*Aim of the exercise*
From the line that contains "Task: Select the online presentation option" to the last line of the data, every line is to be transcribed exactly; no other line is to be included.

*Source records*
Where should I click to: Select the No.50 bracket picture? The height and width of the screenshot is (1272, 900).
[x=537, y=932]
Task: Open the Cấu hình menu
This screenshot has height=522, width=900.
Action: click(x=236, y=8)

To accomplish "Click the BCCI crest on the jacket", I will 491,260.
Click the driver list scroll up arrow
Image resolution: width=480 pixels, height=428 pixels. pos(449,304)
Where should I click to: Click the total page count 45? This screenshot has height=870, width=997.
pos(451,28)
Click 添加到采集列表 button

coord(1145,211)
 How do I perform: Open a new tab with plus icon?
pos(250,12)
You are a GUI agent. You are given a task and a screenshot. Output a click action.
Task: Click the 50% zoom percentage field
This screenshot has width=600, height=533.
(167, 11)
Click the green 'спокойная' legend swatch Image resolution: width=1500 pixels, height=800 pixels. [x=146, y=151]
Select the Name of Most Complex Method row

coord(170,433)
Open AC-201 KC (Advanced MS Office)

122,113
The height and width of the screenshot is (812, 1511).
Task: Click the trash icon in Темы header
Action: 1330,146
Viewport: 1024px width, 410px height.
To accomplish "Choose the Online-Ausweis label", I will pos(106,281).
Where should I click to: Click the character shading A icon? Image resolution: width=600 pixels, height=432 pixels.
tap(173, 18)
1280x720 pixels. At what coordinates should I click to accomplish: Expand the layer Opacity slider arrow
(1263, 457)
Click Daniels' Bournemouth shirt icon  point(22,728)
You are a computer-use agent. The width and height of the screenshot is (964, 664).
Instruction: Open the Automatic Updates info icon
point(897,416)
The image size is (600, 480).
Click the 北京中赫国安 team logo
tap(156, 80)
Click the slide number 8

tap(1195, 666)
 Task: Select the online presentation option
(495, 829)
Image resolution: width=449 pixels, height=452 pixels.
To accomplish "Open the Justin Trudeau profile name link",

*Answer to this problem*
 Task: Select the online presentation option
(495, 829)
Image resolution: width=449 pixels, height=452 pixels.
To accomplish "Open the Justin Trudeau profile name link",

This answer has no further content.